フィルスの大剣。かつてシガレットがフィルスから奪い取り、それで世界を滅ぼしかけた最強にして最高の剣だった。
「信じて貰えたかな?」
コナミが見間違えるはずもない。
共に旅をして共に笑い共に戦ったあのフィルスの大剣だ。
そもそも元々は魔王勇者パーシヴァルが持っていて打ち取った際にフィルスに譲り渡したのだ。コナミ自身その剣は欲しいと思った事は何度もあったし羨ましく思った事も数知れない。それ程に強く美しく輝かしく、今になっては曰く付きではあるがそれでも世界一の剣だ。
「近くで見てもいいデスか……?」
「見る分でしたらいくらでもどうぞ」
二人はそれを近くで見たが、二人とも言葉が出なかった。決してその剣の輝きが美しかったからではない。コナミとアイリにとってはフィルスの大剣は思い入れが深すぎた。
隣を見るとアイリはボロボロと涙を流していた。瞬きひとつせずその剣をじっと見つめるアイリをコナミは優しく撫でた。どれだけの想いが詰まっているのだろう。何て声を掛ければいいのだろう。どう感じているのだろう。
「君がフィルスの娘、アイリッシュ・ステルスヴァイン。それは聞いていたし、ここに時機来る事も分かっていた。これを渡すわけにはいかないがそれでも君には見せたかった」
「ありがとうございますデス……」
アイリの目は剣から離れようとはせず、吸い込まれるかのように見ていた。優しい目や冷たい目等色んなアイリの目を見てきたがこんなアイリの目は初めて見た。それを見てなのかグリフォはもう一度手を叩き、剣をジークの机の下に収納した。

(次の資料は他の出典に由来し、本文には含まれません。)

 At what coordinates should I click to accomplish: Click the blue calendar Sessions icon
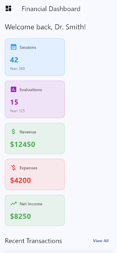(14, 47)
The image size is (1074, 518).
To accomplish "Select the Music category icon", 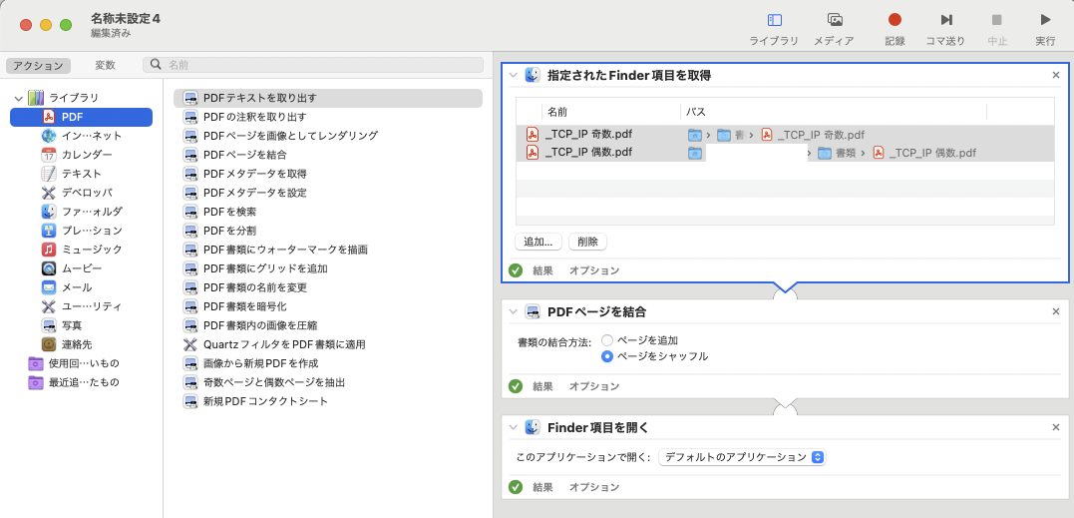I will (49, 250).
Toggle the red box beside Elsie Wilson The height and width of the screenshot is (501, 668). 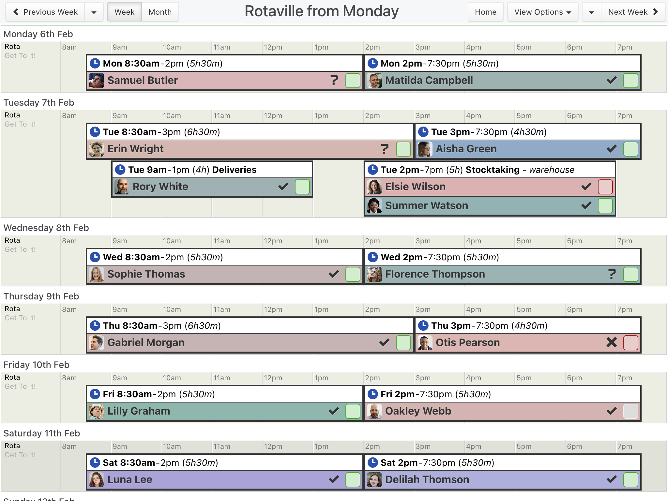click(605, 187)
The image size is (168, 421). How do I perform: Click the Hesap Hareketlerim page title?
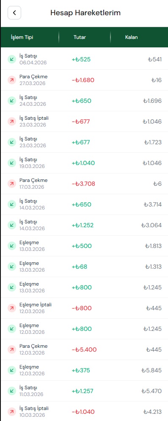85,13
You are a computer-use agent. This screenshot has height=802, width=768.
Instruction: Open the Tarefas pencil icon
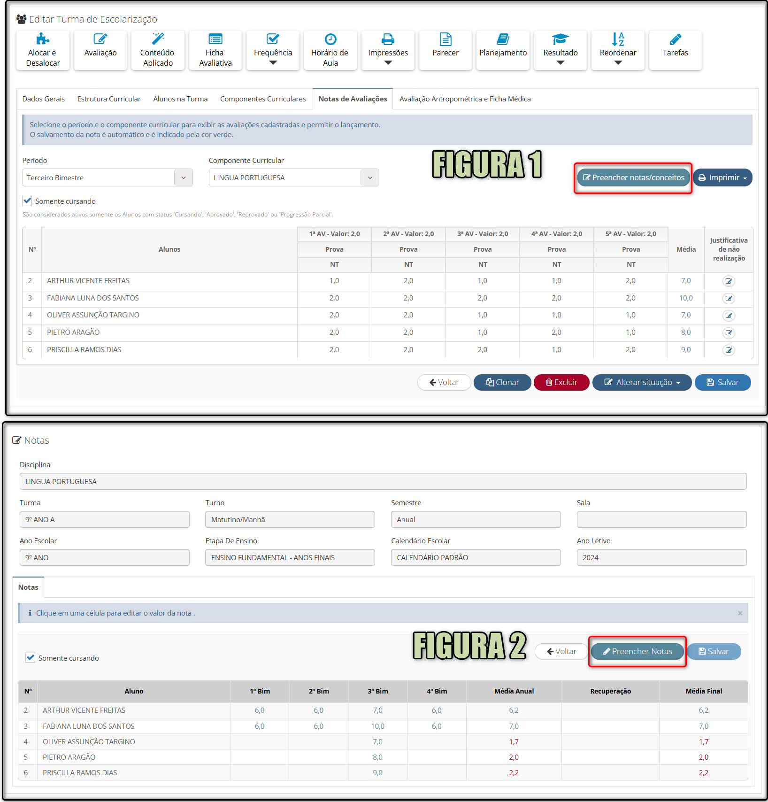point(675,39)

「さっ、もういいっしょジーク!アイリちゃんプール行こうよプール!」
「あっ、ハイデス……」
ナギアはアイリの手を取って部屋を出て行ってしまった。コナミも気持ちを切り替えたいと思っていたからちょうどいいと部屋を後にしようとした。
「コナミ」
ジークに呼び止められたコナミはゆっくりと振り返る。ジークは逆光で見えにくかったが真剣な眼差しに小さく笑みを浮かべていた。
「この要塞共和国インペリアルは我々三人を合わせて【大三元】がいる限り絶対安心だ。闇の使者等恐れる必要はない。ゆっくりと楽しんで行ってくれたまえよ」
ニッコリと笑う【英雄】ジークフリートの目は笑っていなかった。もしコナミやアイリが闇の使者であっても鼻から問題視していないのだ。フィルスの大剣がある限り、この街は安心という事なのだろうか。単純に闇の使者を知らないだけなのか、それとも。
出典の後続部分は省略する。